Empat Alasan Laskar Pelangi Seharusnya Mengalahkan Ayat-ayat Cinta
By: Brahmanto Anindito
Saya pikir keputusan memutar film di kisaran Lebaran, saat orang-orang repot mudik sehingga tak ada waktu buat hal-hal remeh seperti menonton, adalah sebuah kesalahan. Tapi ternyata, sayalah yang salah. Laskar Pelangi meledak. Saya sampai harus balik kucing dua kali karena lihat antriannya yang tidak masuk akal (dibanding waktu tayangnya yang tinggal setengah jam lagi). Untung, saat datang ketiga kalinya, saya bisa dapat tiket. Itupun tinggal dua biji. Telat sedikit pasti amblas disikat orang.

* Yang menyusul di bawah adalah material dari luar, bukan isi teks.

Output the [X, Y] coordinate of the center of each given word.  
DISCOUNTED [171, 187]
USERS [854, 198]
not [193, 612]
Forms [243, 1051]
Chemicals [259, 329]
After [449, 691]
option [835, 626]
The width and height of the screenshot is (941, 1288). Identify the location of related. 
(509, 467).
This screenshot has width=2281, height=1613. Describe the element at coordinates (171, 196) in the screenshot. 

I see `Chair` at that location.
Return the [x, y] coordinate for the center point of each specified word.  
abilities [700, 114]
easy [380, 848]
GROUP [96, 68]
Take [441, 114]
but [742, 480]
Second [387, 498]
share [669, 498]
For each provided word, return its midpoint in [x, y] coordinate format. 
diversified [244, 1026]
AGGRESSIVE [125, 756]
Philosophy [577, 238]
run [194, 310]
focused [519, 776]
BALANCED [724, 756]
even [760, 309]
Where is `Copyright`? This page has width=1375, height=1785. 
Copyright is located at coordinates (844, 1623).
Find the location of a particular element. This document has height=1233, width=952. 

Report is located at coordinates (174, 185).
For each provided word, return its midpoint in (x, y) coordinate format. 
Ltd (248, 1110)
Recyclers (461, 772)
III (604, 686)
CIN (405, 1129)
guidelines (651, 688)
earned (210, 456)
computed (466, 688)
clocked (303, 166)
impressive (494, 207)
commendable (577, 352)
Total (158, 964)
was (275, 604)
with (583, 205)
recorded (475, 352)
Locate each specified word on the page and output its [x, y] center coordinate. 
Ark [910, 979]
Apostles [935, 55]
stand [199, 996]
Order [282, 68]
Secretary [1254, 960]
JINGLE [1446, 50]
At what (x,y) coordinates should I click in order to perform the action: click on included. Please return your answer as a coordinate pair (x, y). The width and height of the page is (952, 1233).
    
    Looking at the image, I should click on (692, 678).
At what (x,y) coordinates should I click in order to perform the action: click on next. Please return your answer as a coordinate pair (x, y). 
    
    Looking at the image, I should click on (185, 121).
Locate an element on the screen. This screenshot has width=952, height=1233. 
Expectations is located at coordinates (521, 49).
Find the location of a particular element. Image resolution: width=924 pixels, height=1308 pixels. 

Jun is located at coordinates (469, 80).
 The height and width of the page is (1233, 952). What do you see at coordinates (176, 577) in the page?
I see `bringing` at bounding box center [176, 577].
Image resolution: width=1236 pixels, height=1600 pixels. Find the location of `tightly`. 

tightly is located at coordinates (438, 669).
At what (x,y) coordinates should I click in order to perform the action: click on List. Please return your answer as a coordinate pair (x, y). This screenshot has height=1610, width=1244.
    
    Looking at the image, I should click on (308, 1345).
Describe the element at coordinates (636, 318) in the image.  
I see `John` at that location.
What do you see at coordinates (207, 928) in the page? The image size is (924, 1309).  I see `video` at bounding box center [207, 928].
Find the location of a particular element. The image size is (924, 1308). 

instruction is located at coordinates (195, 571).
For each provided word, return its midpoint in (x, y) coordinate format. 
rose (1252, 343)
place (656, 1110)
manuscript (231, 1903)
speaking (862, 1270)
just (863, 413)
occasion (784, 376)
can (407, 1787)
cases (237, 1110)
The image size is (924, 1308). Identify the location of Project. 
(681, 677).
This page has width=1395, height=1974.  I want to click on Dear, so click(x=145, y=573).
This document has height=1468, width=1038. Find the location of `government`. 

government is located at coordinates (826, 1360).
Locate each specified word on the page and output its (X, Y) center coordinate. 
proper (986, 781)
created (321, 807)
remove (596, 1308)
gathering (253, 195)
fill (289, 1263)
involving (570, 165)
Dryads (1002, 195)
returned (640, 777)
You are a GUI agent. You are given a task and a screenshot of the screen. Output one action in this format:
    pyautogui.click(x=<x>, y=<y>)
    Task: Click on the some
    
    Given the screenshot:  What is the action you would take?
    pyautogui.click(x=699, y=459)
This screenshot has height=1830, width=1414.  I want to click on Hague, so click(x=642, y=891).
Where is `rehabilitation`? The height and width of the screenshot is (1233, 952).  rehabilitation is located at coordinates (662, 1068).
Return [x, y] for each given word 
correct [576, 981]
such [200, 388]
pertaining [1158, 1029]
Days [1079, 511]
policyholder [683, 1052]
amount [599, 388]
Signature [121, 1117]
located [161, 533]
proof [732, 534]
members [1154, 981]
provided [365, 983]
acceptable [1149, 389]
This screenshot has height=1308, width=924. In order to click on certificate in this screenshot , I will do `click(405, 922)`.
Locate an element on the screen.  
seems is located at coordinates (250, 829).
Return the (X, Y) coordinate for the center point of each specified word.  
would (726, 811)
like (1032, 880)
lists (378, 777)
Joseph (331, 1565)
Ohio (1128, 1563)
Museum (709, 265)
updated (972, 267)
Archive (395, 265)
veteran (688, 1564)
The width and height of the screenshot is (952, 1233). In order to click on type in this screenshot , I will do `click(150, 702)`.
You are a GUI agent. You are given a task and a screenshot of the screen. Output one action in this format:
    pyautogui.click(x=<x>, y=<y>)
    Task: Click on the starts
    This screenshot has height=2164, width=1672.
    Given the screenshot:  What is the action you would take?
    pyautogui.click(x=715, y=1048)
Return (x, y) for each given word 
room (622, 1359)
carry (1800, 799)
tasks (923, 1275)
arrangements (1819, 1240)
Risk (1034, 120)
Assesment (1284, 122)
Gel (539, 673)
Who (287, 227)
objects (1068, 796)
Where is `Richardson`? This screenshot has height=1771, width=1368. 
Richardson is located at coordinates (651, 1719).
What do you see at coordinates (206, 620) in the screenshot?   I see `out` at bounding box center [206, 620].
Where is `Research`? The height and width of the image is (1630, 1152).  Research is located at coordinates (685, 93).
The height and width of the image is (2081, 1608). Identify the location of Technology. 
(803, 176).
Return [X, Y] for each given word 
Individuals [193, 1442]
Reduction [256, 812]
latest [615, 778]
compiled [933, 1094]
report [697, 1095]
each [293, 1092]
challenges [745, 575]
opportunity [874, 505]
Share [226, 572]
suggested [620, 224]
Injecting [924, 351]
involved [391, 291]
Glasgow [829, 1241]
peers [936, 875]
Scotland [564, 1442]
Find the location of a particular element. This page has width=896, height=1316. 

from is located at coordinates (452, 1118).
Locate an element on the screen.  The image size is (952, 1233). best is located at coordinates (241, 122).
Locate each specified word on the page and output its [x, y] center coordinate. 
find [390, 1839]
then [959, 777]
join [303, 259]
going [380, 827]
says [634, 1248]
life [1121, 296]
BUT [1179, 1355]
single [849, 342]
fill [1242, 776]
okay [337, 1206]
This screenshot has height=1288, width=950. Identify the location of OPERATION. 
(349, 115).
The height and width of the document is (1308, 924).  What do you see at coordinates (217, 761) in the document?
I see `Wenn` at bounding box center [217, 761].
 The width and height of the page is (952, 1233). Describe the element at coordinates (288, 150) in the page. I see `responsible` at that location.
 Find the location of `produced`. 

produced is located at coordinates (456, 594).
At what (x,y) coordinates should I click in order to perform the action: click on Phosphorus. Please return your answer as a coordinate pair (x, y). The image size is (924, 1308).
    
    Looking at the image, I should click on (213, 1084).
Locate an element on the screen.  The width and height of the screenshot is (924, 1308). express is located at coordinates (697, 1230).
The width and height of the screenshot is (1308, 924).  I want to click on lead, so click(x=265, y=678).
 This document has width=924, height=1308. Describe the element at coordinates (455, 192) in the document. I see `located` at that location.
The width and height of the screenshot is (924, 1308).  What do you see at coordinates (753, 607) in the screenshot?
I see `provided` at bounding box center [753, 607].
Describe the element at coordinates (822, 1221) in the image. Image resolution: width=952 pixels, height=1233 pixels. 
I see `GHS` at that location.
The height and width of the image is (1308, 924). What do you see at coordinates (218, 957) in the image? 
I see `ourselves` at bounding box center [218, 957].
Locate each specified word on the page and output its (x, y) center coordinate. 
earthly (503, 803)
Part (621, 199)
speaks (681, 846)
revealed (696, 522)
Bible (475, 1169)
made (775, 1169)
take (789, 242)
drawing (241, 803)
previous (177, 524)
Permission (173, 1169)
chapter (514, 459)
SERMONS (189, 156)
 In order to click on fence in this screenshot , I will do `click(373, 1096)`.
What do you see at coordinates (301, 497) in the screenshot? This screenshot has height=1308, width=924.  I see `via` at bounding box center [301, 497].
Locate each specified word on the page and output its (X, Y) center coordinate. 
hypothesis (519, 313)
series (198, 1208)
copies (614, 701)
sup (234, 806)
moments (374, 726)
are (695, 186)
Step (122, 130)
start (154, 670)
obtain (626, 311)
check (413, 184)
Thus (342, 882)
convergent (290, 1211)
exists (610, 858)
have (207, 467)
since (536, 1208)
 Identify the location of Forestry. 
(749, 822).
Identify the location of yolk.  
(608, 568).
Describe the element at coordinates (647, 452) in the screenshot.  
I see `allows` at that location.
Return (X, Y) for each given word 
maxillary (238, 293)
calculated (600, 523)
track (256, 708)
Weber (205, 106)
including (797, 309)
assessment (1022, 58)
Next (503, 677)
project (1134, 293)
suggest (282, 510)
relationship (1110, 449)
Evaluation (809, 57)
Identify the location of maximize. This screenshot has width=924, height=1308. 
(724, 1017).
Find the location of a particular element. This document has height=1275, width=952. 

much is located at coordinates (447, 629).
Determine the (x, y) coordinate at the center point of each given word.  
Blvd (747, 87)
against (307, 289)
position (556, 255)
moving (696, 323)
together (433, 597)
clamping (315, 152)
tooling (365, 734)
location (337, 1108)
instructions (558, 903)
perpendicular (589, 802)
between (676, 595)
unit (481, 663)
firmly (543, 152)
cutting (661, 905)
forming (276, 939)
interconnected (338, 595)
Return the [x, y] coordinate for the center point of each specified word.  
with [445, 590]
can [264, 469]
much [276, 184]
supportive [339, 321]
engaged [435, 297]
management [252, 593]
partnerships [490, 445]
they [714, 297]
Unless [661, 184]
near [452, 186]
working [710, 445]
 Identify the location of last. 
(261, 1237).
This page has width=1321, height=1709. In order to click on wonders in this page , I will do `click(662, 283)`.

Film yang diproduksi Miles Films dan Mizan Production ini berdasarkan kisah nyata penulis novelnya, Andrea Hirata. Ini cerita tentang persahabatan 10 siswa SD Muhammadiyah Gantong di Belitung, yakni Ikal (tokoh Andrea Hirata sendiri yang diperankan Zulfanny), Mahar (diperankan Verry S. Yamarno), Lintang (Ferdian), Kucai (Yogi Nugraha), Syahdan (M. Syukur Ramadan), A Kiong (Suhendri), Borek (Febriansyah), Harun (Jeffry Yanuar), Trapani (Suharyadi Syah Ramadhan), dan Sahara (Dewi Ratih Ayu Safitri).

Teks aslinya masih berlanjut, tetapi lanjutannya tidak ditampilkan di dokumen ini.